- [WORK TO BE COMPLETED]: Only lines with the string "height" matter here; gather them from the material below.
===============
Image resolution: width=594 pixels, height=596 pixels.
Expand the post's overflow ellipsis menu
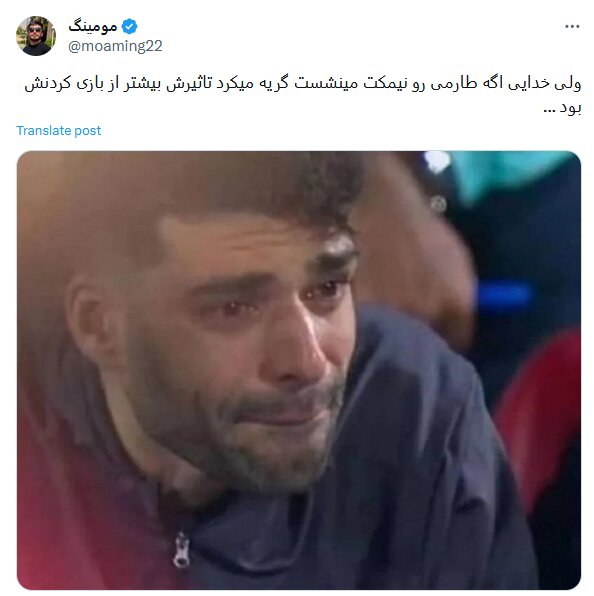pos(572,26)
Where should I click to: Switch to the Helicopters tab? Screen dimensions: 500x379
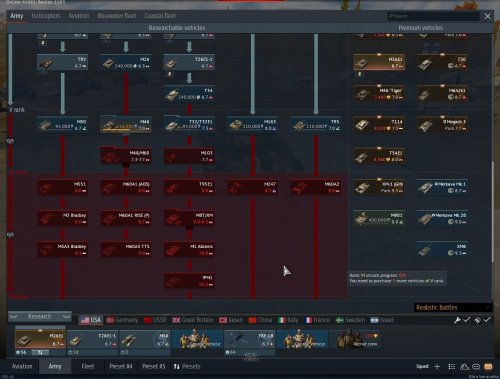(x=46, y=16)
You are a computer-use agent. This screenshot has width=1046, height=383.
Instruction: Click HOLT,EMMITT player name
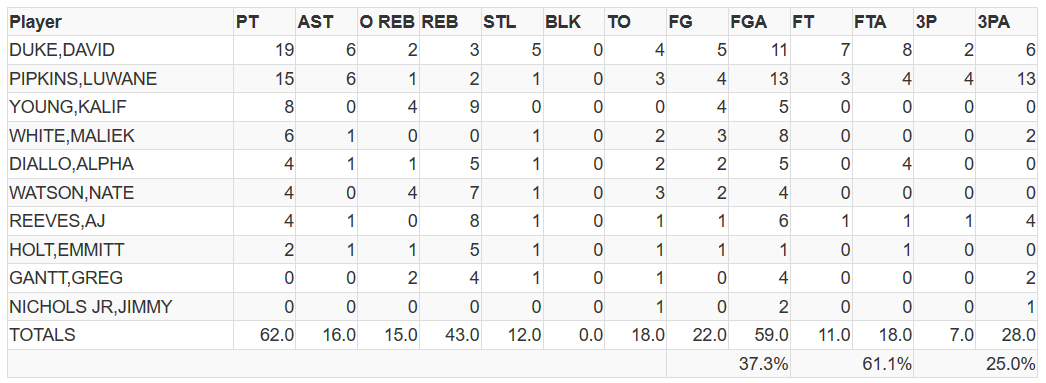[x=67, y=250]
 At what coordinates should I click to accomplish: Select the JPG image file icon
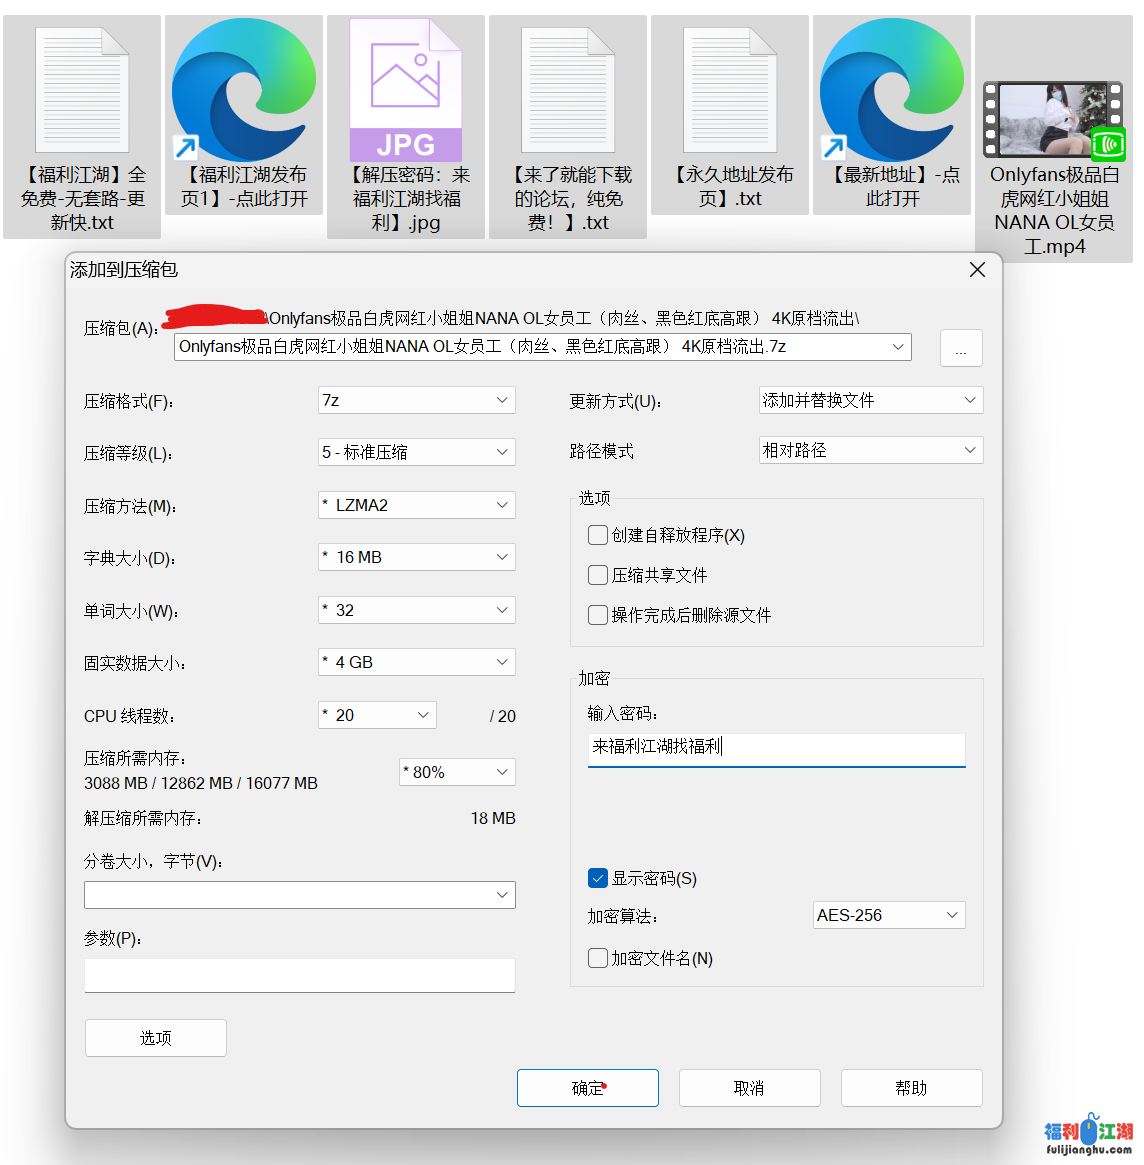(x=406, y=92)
===============
- [TASK OUTPUT]:
Image resolution: width=594 pixels, height=596 pixels.
You are a computer-use agent. This screenshot has width=1046, height=383.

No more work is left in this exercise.